Question

An electron of energy $ 150eV $ has a wavelength of $ {10^{ - 10}}m $ . The wavelength of a $ 0.60keV $ electron is:
 $ \left( A \right){\text{ 0}}{\text{.50}}{\kern 1pt} \mathop A\limits^ \circ $
 $ \left( B \right){\text{ 0}}{\text{.75}}{\kern 1pt} \mathop A\limits^ \circ $
 $ \left( C \right){\text{ 1}}{\text{.2}}{\kern 1pt} \mathop A\limits^ \circ $
 $ \left( D \right){\text{ 1}}{\text{.5}}\mathop A\limits^ \circ $

Answer 1

Hint: Here in this question we have to find the wavelength of the other electron so for this we will use the equation of de Broglie, and relation is given by $ \dfrac{h}{{\sqrt {meV} }} $ . So by using this equation we will get the relation and then can solve for the value of other lambda we will get the answer.

Formula used:
On the basis of de Broglie relation,
 $ \lambda = \dfrac{h}{{\sqrt {meV} }} $
Here, $ \lambda $ will be the wavelength
 $ h $ , will be the Planck’s constant
 $ m $ , will be the mass
 $ V $ , will be the velocity.

Complete step by step solution:
Since, we know that the mass and the Planck;s constant is constant in the equation of de Broglie.

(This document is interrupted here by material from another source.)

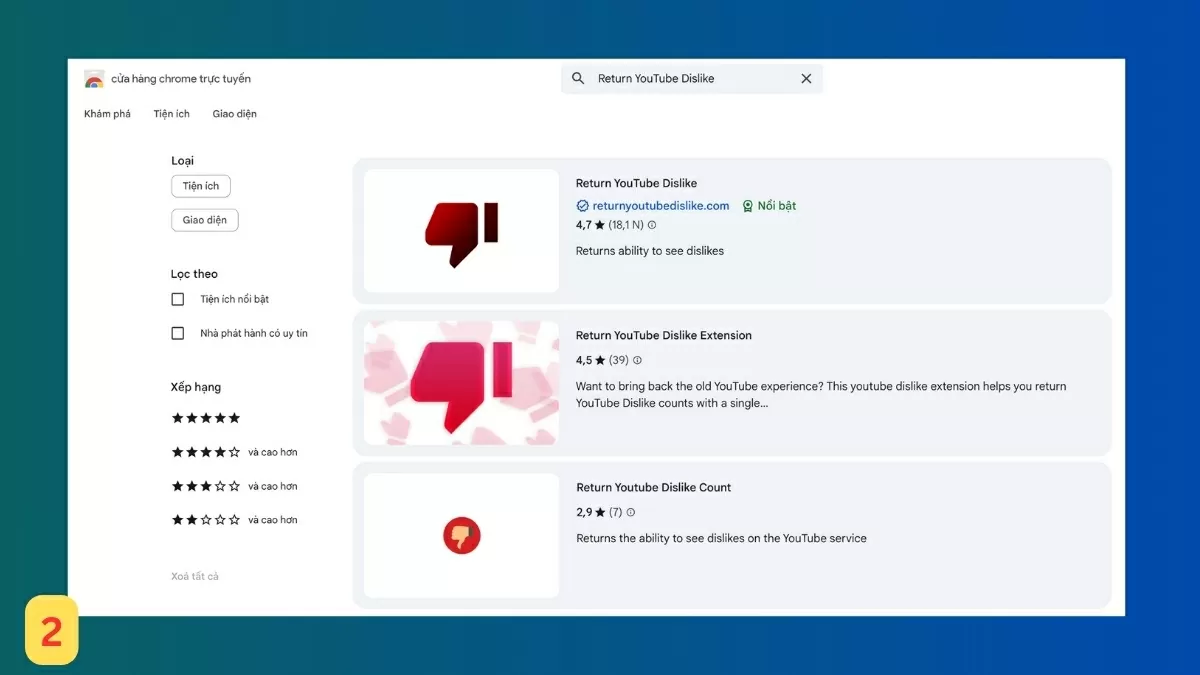
Task: Select the Tiện ích type filter chip
Action: pyautogui.click(x=201, y=186)
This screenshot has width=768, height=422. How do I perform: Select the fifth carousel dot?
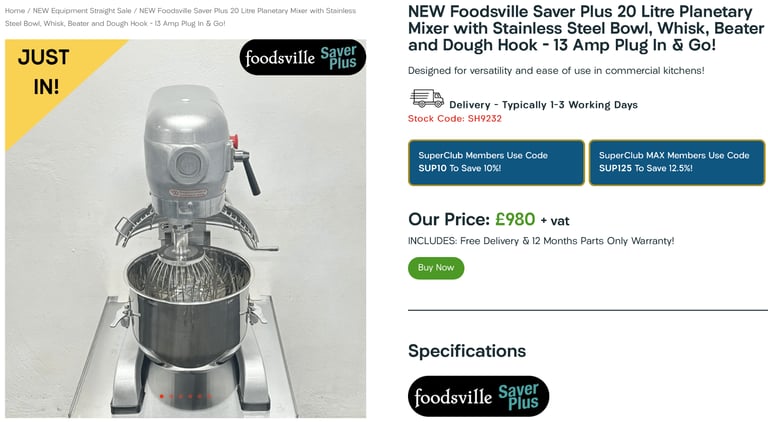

So from this wavelength will vary as $ \dfrac{1}{{\sqrt V }} $ .
So for the first wavelength the equation will be,
 $ \Rightarrow {\lambda _1}\propto \dfrac{1}{{\sqrt {{V_1}} }} $
And for the second wavelength it is given by,
 $ \Rightarrow {\lambda _2}\propto \dfrac{1}{{\sqrt {{V_2}} }} $
Therefore from the above two relation, the ratio of lambda will be equal to
 $ \Rightarrow \dfrac{{{\lambda _1}}}{{{\lambda _2}}} = \sqrt {\dfrac{{{V_2}}}{{{V_1}}}} $
Now by substituting the values, we will get the equation as
 $ \Rightarrow \dfrac{{{{10}^{ - 10}}}}{{{\lambda _2}}} = \sqrt {\dfrac{{0.60 \times {{10}^3}}}{{150}}} $
And on solving the RHS of the equation we will get the equation as
 $ \Rightarrow \dfrac{{{{10}^{ - 10}}}}{{{\lambda _2}}} = \sqrt {\dfrac{{600}}{{150}}} $
Now on solving the equation, we get
 $ \Rightarrow {\lambda _2} = 0.5 \times {10^{ - 10}}m $
And it can also be written as
 $ \Rightarrow {\lambda _2} = 0.5\mathop A\limits^ \circ $
Hence, the wavelength of a $ 0.60keV $ electron is $ 0.5\mathop A\limits^ \circ $
Therefore, the option $ \left( A \right) $ is correct.

Note:
De Broglie wavelength is a wavelength, which is manifested in all the particles in quantum mechanics, according to wave-particle duality, and it determines the probability density of finding the object at a given point of the shape space.